── RECORDS SHOWN

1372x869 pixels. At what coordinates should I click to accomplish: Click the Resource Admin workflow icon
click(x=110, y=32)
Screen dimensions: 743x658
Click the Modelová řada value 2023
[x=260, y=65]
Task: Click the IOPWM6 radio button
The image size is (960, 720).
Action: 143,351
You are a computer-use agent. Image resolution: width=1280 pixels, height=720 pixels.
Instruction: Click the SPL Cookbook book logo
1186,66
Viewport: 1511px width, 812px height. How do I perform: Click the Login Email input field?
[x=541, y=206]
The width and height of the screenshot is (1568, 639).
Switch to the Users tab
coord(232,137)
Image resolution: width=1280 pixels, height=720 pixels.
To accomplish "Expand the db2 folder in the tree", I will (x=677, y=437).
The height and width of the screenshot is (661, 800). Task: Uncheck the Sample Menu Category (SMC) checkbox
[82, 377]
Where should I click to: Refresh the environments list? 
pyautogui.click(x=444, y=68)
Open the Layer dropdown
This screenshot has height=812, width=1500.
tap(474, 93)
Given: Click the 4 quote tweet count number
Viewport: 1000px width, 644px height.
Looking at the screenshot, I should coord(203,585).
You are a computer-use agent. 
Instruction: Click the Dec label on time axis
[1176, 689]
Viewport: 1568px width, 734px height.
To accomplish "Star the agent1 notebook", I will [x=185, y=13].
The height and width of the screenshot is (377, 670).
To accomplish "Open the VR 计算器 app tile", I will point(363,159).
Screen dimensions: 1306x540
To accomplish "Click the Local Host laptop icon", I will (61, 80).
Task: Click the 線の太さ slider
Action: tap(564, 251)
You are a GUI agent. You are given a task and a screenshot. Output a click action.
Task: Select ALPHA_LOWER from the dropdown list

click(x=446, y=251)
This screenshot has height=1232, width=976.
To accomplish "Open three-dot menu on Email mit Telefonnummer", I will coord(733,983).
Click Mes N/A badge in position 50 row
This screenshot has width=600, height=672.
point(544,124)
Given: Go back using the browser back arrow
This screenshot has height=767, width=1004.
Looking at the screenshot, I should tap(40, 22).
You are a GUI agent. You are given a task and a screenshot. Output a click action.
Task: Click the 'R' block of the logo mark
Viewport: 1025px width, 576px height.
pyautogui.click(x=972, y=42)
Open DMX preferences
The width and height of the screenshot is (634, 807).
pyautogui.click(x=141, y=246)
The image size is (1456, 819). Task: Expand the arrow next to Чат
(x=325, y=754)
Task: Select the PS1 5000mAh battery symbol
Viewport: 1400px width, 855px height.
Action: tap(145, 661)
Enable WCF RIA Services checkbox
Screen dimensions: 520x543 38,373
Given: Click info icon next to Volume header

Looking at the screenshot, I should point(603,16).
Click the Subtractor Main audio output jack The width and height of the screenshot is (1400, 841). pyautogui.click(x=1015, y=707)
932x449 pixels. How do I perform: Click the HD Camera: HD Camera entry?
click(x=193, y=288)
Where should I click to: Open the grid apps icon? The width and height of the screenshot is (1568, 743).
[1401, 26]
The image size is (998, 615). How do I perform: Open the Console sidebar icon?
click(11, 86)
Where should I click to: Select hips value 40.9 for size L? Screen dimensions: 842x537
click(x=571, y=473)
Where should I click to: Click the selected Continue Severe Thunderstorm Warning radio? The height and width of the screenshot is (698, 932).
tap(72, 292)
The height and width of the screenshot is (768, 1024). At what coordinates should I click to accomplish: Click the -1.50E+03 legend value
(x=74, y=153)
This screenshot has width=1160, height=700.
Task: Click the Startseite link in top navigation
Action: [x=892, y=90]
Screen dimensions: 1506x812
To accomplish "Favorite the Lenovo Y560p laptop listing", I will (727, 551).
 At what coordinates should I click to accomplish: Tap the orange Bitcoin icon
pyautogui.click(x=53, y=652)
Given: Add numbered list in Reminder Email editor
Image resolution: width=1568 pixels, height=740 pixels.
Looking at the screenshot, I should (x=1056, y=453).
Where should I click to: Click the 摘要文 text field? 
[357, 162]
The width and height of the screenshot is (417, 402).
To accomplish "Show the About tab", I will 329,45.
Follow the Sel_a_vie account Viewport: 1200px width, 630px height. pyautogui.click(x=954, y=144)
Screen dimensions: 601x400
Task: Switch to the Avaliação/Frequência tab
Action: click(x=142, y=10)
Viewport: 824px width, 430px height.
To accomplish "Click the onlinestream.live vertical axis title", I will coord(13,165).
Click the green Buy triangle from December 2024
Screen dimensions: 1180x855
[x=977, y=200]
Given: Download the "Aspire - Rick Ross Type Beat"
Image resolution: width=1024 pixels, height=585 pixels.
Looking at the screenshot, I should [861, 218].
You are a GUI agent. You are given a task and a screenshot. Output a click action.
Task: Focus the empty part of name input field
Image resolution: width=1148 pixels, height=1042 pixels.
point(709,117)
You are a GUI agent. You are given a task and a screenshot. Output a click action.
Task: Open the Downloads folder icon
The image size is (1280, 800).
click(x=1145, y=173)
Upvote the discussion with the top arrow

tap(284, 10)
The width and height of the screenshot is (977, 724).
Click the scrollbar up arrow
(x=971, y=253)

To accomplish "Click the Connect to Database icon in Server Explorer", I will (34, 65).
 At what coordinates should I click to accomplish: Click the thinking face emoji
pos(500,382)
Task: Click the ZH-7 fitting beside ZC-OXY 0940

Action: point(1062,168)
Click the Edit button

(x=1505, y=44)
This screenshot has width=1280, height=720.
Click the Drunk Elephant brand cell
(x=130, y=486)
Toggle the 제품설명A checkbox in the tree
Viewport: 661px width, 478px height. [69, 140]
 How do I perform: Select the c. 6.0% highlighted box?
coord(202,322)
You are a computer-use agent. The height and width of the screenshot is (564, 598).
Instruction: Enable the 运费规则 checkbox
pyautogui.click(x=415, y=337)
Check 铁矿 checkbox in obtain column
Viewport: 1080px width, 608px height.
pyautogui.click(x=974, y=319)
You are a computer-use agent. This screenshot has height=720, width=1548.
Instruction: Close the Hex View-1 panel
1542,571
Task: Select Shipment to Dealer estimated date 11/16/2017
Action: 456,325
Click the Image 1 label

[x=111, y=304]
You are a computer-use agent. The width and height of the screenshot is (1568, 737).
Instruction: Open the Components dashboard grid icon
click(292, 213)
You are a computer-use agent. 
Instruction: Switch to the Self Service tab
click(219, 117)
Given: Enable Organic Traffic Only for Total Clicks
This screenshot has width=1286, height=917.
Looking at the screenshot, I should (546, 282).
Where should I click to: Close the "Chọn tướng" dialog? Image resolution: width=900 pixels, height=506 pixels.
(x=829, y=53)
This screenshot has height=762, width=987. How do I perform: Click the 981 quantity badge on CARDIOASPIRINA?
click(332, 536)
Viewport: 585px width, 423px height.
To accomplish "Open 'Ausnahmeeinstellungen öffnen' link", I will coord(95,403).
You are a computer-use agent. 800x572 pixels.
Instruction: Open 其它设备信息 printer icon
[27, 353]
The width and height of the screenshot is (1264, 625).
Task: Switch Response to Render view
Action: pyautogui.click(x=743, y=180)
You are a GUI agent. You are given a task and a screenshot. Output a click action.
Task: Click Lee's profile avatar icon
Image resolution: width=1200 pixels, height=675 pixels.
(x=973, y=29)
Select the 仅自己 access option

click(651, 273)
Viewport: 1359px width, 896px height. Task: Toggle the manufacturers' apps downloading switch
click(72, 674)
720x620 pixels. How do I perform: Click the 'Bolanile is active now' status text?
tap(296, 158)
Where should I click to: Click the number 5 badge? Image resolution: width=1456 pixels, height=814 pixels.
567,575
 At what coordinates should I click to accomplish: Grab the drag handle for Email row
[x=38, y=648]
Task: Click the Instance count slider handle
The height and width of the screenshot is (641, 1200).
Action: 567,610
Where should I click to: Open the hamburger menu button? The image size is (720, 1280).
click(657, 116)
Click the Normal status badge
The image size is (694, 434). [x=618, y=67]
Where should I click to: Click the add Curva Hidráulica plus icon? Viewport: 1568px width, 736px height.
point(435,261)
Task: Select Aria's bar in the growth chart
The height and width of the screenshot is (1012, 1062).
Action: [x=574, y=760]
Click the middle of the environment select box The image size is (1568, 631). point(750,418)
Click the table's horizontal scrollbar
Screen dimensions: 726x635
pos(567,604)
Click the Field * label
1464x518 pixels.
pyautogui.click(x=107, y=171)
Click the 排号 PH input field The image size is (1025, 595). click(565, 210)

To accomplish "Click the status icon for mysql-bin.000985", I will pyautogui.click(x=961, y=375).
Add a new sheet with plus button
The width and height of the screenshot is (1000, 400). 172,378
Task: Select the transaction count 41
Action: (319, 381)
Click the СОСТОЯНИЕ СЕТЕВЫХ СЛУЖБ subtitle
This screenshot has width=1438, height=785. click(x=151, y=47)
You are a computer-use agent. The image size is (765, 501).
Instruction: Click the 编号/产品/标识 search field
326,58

────

#### ACTIVITY:
Copy only the lines in the listing that contain "computer".

#### WORKED SOLUTION:
You are a computer-use agent. Image resolution: width=1280 pixels, height=720 pixels.
You are a computer-use agent. 
You are a computer-use agent. The height and width of the screenshot is (564, 598).
You are a computer-use agent. This screenshot has height=720, width=1548.
You are a computer-use agent. The width and height of the screenshot is (1568, 737).
You are a computer-use agent. 
You are a computer-use agent. 800x572 pixels.
You are a computer-use agent. The image size is (765, 501).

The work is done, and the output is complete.